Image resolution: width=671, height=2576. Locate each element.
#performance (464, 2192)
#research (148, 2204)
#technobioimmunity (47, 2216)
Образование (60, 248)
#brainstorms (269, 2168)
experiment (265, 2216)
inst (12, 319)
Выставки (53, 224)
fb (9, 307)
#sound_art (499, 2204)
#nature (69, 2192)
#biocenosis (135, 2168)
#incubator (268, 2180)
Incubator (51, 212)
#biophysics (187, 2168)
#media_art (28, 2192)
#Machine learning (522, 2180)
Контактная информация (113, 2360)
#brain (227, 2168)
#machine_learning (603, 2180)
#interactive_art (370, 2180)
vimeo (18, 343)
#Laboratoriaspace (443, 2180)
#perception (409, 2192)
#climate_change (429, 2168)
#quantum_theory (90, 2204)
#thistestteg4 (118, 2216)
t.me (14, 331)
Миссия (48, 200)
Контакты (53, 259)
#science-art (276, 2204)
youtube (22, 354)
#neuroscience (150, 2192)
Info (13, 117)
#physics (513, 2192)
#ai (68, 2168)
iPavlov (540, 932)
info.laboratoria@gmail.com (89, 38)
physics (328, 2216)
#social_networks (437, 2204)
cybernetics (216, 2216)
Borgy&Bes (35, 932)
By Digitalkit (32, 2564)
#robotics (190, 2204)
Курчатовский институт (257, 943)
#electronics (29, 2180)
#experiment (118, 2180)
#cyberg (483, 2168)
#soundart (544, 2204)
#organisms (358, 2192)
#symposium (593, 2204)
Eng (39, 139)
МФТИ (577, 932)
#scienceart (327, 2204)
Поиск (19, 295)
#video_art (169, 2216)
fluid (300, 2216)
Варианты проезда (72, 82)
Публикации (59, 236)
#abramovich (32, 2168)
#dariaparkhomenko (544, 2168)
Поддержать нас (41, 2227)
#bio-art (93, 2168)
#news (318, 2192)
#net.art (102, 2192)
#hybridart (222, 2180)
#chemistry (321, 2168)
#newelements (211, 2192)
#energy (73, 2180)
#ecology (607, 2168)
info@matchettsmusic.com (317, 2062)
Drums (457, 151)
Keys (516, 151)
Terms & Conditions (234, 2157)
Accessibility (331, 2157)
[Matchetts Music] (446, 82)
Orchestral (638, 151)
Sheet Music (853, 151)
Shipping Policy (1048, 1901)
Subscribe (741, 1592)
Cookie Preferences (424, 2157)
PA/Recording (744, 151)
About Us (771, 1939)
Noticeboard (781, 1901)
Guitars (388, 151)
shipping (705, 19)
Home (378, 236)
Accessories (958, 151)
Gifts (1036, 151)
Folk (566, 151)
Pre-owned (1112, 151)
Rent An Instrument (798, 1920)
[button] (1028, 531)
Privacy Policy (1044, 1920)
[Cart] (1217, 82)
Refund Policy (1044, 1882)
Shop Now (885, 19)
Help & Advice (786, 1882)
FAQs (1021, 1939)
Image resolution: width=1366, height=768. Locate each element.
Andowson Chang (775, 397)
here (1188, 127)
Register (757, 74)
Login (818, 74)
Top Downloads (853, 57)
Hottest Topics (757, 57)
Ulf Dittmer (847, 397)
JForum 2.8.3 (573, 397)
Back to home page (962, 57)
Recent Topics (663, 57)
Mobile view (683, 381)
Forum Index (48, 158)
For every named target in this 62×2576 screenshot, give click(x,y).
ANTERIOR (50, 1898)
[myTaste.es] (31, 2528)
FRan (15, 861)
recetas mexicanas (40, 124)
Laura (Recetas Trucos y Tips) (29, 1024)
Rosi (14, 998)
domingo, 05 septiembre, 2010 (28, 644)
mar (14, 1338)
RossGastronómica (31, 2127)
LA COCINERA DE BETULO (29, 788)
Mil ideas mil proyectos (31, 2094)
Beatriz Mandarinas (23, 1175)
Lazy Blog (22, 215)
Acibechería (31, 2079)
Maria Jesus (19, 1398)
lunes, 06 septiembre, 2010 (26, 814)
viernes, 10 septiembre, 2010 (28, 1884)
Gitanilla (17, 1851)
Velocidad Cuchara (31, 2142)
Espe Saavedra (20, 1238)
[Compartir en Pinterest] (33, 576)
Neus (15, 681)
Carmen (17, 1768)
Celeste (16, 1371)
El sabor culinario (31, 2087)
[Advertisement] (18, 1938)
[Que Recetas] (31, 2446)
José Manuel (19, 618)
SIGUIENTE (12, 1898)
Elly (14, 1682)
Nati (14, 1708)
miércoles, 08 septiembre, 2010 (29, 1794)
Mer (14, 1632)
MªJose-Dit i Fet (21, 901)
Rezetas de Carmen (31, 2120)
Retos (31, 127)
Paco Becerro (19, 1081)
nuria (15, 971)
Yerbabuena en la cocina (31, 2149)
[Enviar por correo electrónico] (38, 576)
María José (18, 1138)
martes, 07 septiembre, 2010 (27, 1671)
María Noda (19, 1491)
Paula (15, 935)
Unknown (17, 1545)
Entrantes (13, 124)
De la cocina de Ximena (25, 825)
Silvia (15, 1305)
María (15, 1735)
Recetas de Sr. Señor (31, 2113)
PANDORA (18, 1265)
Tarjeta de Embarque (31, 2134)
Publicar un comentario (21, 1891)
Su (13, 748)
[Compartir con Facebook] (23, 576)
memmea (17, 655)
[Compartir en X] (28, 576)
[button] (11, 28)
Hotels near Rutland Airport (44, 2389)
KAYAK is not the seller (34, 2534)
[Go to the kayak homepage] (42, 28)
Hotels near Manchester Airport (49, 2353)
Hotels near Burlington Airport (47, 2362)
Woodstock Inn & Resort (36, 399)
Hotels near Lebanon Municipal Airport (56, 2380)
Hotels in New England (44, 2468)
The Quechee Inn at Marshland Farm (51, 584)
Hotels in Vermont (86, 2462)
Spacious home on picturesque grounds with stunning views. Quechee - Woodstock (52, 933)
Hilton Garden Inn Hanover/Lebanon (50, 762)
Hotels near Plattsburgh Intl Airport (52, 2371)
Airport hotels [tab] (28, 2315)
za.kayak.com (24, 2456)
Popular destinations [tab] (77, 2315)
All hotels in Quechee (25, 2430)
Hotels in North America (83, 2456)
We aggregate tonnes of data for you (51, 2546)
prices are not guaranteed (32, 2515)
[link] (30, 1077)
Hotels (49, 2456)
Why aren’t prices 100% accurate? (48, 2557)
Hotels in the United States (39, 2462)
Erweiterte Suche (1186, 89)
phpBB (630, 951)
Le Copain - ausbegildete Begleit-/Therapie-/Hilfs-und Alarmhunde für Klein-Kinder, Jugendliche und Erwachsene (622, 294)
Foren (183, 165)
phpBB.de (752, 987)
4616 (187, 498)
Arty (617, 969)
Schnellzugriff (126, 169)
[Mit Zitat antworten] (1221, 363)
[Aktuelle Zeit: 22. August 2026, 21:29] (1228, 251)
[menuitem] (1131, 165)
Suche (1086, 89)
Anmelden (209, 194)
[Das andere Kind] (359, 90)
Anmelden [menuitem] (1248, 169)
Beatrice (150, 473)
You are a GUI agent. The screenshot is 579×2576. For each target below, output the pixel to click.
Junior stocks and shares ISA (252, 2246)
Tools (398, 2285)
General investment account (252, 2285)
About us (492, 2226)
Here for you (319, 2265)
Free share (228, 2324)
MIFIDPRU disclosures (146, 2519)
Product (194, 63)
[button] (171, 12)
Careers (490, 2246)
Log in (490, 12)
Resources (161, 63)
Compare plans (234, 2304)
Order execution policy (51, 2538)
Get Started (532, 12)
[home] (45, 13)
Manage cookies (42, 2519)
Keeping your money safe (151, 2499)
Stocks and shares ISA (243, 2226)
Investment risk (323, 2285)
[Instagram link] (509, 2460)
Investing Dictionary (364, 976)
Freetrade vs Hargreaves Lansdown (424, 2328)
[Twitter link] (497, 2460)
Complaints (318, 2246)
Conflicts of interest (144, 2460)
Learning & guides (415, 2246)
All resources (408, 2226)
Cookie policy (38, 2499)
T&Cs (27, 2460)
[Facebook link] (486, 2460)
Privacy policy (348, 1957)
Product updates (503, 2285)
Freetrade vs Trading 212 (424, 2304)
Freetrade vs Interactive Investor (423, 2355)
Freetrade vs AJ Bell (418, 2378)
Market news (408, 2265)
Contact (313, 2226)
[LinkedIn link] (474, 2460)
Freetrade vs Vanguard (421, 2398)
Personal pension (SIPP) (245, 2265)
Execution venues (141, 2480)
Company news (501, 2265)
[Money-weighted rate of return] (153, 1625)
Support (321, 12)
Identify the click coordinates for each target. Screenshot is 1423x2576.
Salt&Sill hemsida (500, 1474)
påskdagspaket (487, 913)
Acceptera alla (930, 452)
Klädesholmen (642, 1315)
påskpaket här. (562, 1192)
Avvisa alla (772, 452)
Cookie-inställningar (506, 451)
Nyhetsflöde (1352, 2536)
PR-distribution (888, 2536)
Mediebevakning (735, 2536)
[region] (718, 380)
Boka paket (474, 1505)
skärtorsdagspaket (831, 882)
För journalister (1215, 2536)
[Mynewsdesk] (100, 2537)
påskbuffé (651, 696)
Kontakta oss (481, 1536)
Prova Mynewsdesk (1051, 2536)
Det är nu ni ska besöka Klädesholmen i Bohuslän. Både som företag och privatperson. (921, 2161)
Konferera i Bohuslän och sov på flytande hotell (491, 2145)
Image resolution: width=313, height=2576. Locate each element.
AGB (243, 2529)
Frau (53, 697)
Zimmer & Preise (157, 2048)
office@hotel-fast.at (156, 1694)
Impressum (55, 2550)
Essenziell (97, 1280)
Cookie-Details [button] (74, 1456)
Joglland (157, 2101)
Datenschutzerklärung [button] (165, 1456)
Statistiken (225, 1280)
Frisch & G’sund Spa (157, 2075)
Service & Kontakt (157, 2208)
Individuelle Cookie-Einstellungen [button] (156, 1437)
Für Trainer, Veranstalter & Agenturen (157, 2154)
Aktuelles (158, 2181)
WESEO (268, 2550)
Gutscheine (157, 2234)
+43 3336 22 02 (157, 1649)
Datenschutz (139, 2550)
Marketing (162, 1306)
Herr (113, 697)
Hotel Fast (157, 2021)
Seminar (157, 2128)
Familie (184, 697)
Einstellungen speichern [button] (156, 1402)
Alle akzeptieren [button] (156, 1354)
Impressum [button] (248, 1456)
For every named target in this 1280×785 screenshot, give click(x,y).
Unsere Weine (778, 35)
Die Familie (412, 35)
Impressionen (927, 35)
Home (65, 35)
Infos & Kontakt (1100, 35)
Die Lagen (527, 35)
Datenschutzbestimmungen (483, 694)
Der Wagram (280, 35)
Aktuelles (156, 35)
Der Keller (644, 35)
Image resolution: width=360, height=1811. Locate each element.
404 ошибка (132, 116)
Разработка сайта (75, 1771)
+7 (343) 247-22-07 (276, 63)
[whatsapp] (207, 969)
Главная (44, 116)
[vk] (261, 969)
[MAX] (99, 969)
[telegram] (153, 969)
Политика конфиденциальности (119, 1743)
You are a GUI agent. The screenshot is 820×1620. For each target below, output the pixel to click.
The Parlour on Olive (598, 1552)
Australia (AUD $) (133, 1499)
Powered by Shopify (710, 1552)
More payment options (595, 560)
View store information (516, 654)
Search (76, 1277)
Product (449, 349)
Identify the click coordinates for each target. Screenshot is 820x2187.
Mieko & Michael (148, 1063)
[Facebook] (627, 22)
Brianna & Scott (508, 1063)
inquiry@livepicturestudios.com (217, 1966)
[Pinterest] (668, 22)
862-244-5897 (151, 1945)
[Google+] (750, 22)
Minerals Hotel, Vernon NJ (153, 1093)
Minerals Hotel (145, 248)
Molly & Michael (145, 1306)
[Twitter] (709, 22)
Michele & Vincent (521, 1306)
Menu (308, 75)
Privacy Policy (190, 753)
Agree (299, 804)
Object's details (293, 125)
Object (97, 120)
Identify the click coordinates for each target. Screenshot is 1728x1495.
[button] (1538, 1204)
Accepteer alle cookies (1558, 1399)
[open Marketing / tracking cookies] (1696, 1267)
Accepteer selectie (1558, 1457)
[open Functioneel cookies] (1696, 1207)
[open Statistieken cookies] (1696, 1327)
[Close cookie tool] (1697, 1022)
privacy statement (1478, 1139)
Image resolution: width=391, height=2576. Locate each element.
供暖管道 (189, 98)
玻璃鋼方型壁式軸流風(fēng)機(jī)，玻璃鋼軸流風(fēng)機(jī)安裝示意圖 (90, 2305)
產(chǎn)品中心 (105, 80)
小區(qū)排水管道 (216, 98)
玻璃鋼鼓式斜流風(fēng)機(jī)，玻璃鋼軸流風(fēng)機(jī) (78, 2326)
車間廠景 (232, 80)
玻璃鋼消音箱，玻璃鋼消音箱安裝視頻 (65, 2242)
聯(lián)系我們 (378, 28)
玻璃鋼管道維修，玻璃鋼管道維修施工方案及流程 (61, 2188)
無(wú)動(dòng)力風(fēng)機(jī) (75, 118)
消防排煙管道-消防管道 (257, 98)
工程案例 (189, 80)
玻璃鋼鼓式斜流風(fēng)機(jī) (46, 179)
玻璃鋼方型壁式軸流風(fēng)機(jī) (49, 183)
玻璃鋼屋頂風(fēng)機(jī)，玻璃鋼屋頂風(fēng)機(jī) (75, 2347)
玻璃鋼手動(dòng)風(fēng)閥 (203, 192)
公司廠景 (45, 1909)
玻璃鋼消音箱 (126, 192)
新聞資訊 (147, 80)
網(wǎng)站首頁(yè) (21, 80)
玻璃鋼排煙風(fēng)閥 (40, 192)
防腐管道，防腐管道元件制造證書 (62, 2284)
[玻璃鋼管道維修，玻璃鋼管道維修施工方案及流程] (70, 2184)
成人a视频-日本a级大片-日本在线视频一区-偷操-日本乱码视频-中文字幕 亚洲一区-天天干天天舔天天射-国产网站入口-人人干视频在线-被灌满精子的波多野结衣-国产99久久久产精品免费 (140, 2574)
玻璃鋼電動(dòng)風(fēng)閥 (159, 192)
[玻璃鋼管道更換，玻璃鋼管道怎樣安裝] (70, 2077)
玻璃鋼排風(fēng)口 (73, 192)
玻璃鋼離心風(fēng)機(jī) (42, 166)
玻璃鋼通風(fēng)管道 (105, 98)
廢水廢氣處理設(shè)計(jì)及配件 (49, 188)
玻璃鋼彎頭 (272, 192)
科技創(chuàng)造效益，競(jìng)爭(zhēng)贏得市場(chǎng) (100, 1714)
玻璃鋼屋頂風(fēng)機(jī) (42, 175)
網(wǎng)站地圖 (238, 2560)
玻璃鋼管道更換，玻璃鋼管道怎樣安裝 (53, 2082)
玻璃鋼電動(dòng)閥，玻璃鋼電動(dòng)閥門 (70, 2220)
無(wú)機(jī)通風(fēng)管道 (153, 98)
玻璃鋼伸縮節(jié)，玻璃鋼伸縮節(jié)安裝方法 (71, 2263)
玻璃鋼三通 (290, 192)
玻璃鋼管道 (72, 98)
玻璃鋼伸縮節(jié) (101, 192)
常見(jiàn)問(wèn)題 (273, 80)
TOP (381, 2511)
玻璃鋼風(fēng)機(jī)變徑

════════════════════

- _Exercise brief_: The lines of the data, from the first through the one containing "Pre-owned (1112, 151)", are to be transcribed exactly.

- _Task response_:
Image resolution: width=671, height=2576. Locate each element.
#performance (464, 2192)
#research (148, 2204)
#technobioimmunity (47, 2216)
Образование (60, 248)
#brainstorms (269, 2168)
experiment (265, 2216)
inst (12, 319)
Выставки (53, 224)
fb (9, 307)
#sound_art (499, 2204)
#nature (69, 2192)
#biocenosis (135, 2168)
#incubator (268, 2180)
Incubator (51, 212)
#biophysics (187, 2168)
#media_art (28, 2192)
#Machine learning (522, 2180)
Контактная информация (113, 2360)
#brain (227, 2168)
#machine_learning (603, 2180)
#interactive_art (370, 2180)
vimeo (18, 343)
#Laboratoriaspace (443, 2180)
#perception (409, 2192)
#climate_change (429, 2168)
#quantum_theory (90, 2204)
#thistestteg4 (118, 2216)
t.me (14, 331)
Миссия (48, 200)
Контакты (53, 259)
#science-art (276, 2204)
youtube (22, 354)
#neuroscience (150, 2192)
Info (13, 117)
#physics (513, 2192)
#ai (68, 2168)
iPavlov (540, 932)
info.laboratoria@gmail.com (89, 38)
physics (328, 2216)
#social_networks (437, 2204)
cybernetics (216, 2216)
Borgy&Bes (35, 932)
By Digitalkit (32, 2564)
#robotics (190, 2204)
Курчатовский институт (257, 943)
#electronics (29, 2180)
#experiment (118, 2180)
#cyberg (483, 2168)
#soundart (544, 2204)
#organisms (358, 2192)
#symposium (593, 2204)
Eng (39, 139)
МФТИ (577, 932)
#scienceart (327, 2204)
Поиск (19, 295)
#video_art (169, 2216)
fluid (300, 2216)
Варианты проезда (72, 82)
Публикации (59, 236)
#abramovich (32, 2168)
#dariaparkhomenko (544, 2168)
Поддержать нас (41, 2227)
#bio-art (93, 2168)
#news (318, 2192)
#net.art (102, 2192)
#hybridart (222, 2180)
#chemistry (321, 2168)
#newelements (211, 2192)
#energy (73, 2180)
#ecology (607, 2168)
info@matchettsmusic.com (317, 2062)
Drums (457, 151)
Keys (516, 151)
Terms & Conditions (234, 2157)
Accessibility (331, 2157)
[Matchetts Music] (446, 82)
Orchestral (638, 151)
Sheet Music (853, 151)
Shipping Policy (1048, 1901)
Subscribe (741, 1592)
Cookie Preferences (424, 2157)
PA/Recording (744, 151)
About Us (771, 1939)
Noticeboard (781, 1901)
Guitars (388, 151)
shipping (705, 19)
Home (378, 236)
Accessories (958, 151)
Gifts (1036, 151)
Folk (566, 151)
Pre-owned (1112, 151)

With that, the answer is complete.